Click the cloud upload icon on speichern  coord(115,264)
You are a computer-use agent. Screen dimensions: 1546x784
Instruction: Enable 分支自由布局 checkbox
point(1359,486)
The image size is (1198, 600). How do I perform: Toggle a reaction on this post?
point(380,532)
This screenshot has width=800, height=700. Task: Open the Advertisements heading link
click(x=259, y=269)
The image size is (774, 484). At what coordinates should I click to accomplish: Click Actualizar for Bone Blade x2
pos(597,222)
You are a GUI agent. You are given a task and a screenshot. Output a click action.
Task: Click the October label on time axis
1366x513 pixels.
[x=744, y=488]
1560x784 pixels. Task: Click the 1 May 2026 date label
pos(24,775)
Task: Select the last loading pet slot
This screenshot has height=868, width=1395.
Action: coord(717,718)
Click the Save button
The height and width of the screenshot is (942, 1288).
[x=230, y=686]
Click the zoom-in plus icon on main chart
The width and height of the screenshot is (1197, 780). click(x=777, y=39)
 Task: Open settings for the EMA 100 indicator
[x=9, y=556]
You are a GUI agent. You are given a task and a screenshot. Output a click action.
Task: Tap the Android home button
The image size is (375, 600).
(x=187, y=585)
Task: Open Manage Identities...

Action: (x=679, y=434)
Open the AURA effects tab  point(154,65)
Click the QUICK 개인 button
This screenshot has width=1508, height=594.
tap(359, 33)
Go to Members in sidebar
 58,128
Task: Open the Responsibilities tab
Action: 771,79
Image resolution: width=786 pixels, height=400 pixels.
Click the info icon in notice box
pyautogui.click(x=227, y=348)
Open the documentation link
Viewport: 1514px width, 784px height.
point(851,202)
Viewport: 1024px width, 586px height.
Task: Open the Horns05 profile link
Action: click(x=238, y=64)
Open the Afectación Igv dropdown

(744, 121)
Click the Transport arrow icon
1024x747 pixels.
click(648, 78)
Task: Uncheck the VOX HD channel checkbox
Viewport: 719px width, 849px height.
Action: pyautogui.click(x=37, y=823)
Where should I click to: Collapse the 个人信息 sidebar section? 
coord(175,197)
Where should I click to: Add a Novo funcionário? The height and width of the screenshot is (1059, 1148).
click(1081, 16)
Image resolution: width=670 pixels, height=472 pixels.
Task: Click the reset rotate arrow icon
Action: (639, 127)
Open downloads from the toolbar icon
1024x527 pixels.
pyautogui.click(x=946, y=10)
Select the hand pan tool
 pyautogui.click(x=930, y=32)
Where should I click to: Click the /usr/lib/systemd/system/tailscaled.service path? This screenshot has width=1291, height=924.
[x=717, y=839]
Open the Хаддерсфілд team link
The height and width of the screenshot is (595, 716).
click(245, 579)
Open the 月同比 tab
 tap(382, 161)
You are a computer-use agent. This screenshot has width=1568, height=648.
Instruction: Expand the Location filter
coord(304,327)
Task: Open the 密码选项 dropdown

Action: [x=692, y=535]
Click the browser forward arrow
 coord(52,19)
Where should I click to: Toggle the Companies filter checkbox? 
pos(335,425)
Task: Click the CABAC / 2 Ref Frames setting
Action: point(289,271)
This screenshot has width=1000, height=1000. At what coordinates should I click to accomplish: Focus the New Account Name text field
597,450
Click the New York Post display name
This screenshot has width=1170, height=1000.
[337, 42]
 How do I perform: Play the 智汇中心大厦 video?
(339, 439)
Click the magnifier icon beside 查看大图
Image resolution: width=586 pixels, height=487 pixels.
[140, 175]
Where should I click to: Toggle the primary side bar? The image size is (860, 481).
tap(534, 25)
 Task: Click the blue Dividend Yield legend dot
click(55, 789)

.....

Problem details: Rewrite all the lines of the items above as a JSON list of strings, one string per line, leaving out blank lines.

Output of the exercise:
[
  "Click the cloud upload icon on speichern  coord(115,264)",
  "You are a computer-use agent. Screen dimensions: 1546x784",
  "Instruction: Enable 分支自由布局 checkbox",
  "point(1359,486)",
  "The image size is (1198, 600). How do I perform: Toggle a reaction on this post?",
  "point(380,532)",
  "This screenshot has width=800, height=700. Task: Open the Advertisements heading link",
  "click(x=259, y=269)",
  "The image size is (774, 484). At what coordinates should I click to accomplish: Click Actualizar for Bone Blade x2",
  "pos(597,222)",
  "You are a GUI agent. You are given a task and a screenshot. Output a click action.",
  "Task: Click the October label on time axis",
  "1366x513 pixels.",
  "[x=744, y=488]",
  "1560x784 pixels. Task: Click the 1 May 2026 date label",
  "pos(24,775)",
  "Task: Select the last loading pet slot",
  "This screenshot has height=868, width=1395.",
  "Action: coord(717,718)",
  "Click the Save button",
  "The height and width of the screenshot is (942, 1288).",
  "[x=230, y=686]",
  "Click the zoom-in plus icon on main chart",
  "The width and height of the screenshot is (1197, 780). click(x=777, y=39)",
  " Task: Open settings for the EMA 100 indicator",
  "[x=9, y=556]",
  "You are a GUI agent. You are given a task and a screenshot. Output a click action.",
  "Task: Tap the Android home button",
  "The image size is (375, 600).",
  "(x=187, y=585)",
  "Task: Open Manage Identities...",
  "Action: (x=679, y=434)",
  "Open the AURA effects tab  point(154,65)",
  "Click the QUICK 개인 button",
  "This screenshot has width=1508, height=594.",
  "tap(359, 33)",
  "Go to Members in sidebar",
  " 58,128",
  "Task: Open the Responsibilities tab",
  "Action: 771,79",
  "Image resolution: width=786 pixels, height=400 pixels.",
  "Click the info icon in notice box",
  "pyautogui.click(x=227, y=348)",
  "Open the documentation link",
  "Viewport: 1514px width, 784px height.",
  "point(851,202)",
  "Viewport: 1024px width, 586px height.",
  "Task: Open the Horns05 profile link",
  "Action: click(x=238, y=64)",
  "Open the Afectación Igv dropdown",
  "(744, 121)",
  "Click the Transport arrow icon",
  "1024x747 pixels.",
  "click(648, 78)",
  "Task: Uncheck the VOX HD channel checkbox",
  "Viewport: 719px width, 849px height.",
  "Action: pyautogui.click(x=37, y=823)",
  "Where should I click to: Collapse the 个人信息 sidebar section? ",
  "coord(175,197)",
  "Where should I click to: Add a Novo funcionário? The height and width of the screenshot is (1059, 1148).",
  "click(1081, 16)",
  "Image resolution: width=670 pixels, height=472 pixels.",
  "Task: Click the reset rotate arrow icon",
  "Action: (639, 127)",
  "Open downloads from the toolbar icon",
  "1024x527 pixels.",
  "pyautogui.click(x=946, y=10)",
  "Select the hand pan tool",
  " pyautogui.click(x=930, y=32)",
  "Where should I click to: Click the /usr/lib/systemd/system/tailscaled.service path? This screenshot has width=1291, height=924.",
  "[x=717, y=839]",
  "Open the Хаддерсфілд team link",
  "The height and width of the screenshot is (595, 716).",
  "click(245, 579)",
  "Open the 月同比 tab",
  " tap(382, 161)",
  "You are a computer-use agent. This screenshot has width=1568, height=648.",
  "Instruction: Expand the Location filter",
  "coord(304,327)",
  "Task: Open the 密码选项 dropdown",
  "Action: [x=692, y=535]",
  "Click the browser forward arrow",
  " coord(52,19)",
  "Where should I click to: Toggle the Companies filter checkbox? ",
  "pos(335,425)",
  "Task: Click the CABAC / 2 Ref Frames setting",
  "Action: point(289,271)",
  "This screenshot has width=1000, height=1000. At what coordinates should I click to accomplish: Focus the New Account Name text field",
  "597,450",
  "Click the New York Post display name",
  "This screenshot has width=1170, height=1000.",
  "[337, 42]",
  " How do I perform: Play the 智汇中心大厦 video?",
  "(339, 439)",
  "Click the magnifier icon beside 查看大图",
  "Image resolution: width=586 pixels, height=487 pixels.",
  "[140, 175]",
  "Where should I click to: Toggle the primary side bar? The image size is (860, 481).",
  "tap(534, 25)",
  " Task: Click the blue Dividend Yield legend dot",
  "click(55, 789)"
]